L’homme vient pourtant du geste artisanal. Né à Fass en 1973, il apprend d’abord la couture. Le métier des mains avant celui des idées. Mais certains artisans portent déjà dans leurs doigts une philosophie du monde. Très tôt, il comprend que le « Njaxas » (Ndlr : assemblage populaire de tissus mixés) contient une puissance esthétique immense. Là où d’autres voyaient une pratique modeste, lui découvre une langue plastique.
Le tailleur des vertiges sénégalais
Cheikh Diallo travaille le textile comme un écrivain travaille la phrase : par ruptures, reprises, syncopes et respirations. Ses œuvres avancent par cassures chromatiques. Un rouge incandescent vient brutalement heurter une surface terreuse ; un noir profond fracture l’espace ; des courbes blanches serpentent entre les figures comme une écriture cryptée. Rien n’est laissé au hasard. Même le vide semble cousu. Le plus fascinant demeure cette capacité à faire du tissu une matière psychologique. Ses tableaux ne représentent pas simplement des scènes ; ils mettent en scène des états mentaux. « C’est l’embouteillage des consciences. Le vacarme numérique. La fatigue collective. La brutalité verbale devenue mode de communication nationale », dit-il. Le titre même de l’exposition agit comme une gifle philosophique : « Xel mooy dawal » (Ndlr : c’est la raison qui guide). « Tout le paradoxe sénégalais contemporain tient dans cette formule. Jamais la parole n’a autant circulé ; jamais la pensée n’a semblé aussi menacée par le bruit », explique l’artiste. Et cela, il le regarde avec une lucidité presque douloureuse. Ses personnages semblent pris dans une circulation sans destination. L’artiste touche ici à quelque chose de profondément sénégalais sans jamais tomber dans le folklore sociologique. C’est là sa grande élégance.
Il ne caricature pas le pays ; il en traduit les vibrations intérieures. Et c’est là que les tissus se transforment en couches de mémoire collective : Bazin des cérémonies, wax urbain, étoffes populaires, extraits de naissance, factures d’électricité, matières récupérées, fragments de quotidien. Chaque pièce porte en elle la trace d’une vie antérieure. On sent aussi, dans ses compositions, l’influence du théâtre et de la scénographie qu’il a pratiqués avec le groupe « Doomou Africa ». Beaucoup de tableaux ressemblent à des scènes suspendues juste avant une catastrophe ou une révélation. Il y a du silence dans ce tumulte visuel. Un silence dense. Celui des sociétés qui avancent plus vite que leur propre réflexion.
Mais réduire Cheikh Diallo à un artiste « engagé » serait une erreur critique.
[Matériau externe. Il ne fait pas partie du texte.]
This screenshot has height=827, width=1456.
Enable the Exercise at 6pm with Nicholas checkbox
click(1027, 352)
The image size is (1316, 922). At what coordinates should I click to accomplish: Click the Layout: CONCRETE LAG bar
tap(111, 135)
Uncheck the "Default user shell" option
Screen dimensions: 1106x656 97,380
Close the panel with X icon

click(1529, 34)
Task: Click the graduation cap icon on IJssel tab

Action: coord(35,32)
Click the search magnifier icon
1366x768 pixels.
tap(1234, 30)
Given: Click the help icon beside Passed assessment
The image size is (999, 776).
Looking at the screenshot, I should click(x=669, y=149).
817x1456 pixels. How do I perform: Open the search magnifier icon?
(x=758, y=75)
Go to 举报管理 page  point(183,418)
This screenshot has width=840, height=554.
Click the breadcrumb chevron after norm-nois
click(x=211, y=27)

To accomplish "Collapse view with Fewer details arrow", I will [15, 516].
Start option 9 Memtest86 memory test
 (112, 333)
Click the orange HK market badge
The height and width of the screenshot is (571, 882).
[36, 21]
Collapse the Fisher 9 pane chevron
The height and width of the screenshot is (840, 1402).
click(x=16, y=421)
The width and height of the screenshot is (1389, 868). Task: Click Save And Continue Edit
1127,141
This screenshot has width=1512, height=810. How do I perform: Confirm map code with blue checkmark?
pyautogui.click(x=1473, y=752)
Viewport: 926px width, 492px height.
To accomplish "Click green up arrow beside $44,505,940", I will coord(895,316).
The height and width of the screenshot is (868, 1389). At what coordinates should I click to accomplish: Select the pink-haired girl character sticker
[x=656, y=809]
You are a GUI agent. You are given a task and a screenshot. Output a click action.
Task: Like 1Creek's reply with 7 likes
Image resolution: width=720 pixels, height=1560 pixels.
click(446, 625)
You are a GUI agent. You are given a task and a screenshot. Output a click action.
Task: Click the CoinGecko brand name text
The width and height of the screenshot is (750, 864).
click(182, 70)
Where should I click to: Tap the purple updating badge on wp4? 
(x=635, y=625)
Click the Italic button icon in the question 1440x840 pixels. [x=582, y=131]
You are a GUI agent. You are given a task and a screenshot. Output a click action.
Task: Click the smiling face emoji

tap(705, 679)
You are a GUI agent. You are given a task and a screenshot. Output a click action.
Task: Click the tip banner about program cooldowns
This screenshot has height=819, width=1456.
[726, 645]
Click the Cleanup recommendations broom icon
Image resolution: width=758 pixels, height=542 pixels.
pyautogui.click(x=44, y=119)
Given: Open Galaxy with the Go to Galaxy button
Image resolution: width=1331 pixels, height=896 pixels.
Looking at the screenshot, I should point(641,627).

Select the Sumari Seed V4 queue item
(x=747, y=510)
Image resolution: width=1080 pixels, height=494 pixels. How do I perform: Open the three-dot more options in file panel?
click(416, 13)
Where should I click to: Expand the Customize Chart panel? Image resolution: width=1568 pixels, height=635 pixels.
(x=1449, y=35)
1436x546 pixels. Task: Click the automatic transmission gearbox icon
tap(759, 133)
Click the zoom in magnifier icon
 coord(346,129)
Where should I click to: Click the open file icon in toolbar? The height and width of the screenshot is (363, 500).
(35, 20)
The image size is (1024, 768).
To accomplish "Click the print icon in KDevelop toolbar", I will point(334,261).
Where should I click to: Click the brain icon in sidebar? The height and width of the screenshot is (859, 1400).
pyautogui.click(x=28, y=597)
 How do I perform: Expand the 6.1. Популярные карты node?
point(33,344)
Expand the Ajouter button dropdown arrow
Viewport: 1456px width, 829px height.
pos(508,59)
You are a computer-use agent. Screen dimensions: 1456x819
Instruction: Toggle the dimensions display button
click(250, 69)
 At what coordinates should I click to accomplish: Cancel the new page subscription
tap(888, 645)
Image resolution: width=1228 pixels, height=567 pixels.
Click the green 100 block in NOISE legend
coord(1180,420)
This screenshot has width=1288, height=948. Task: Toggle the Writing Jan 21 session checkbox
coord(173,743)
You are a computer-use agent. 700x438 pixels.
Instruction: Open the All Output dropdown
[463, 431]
Son œuvre dépasse largement le commentaire social. Elle touche à une question plus vaste : comment continuer à faire humanité dans un monde saturé de vitesse, de violence symbolique et de confusion ?
Dans le paysage des arts visuels sénégalais, peu d’artistes réussissent aujourd’hui à atteindre ce point d’équilibre entre maîtrise technique, profondeur philosophique et singularité esthétique. Beaucoup produisent des images ; Cheikh Diallo produit une atmosphère mentale. Et c’est précisément ce qui rend cette exposition plus qu’originale. En sus de sa beauté, elle pense le Sénégal. Elle pense notre époque.
Dans un monde culturel souvent dominé par l’immédiateté et les œuvres consommables, Cheikh Diallo impose une temporalité différente : celle des artistes qui demandent au regardeur de ralentir, d’observer, de relier les signes.
Autrement dit : de retrouver la raison. « Xel mooy dawal ». Tout était déjà là, dans le titre.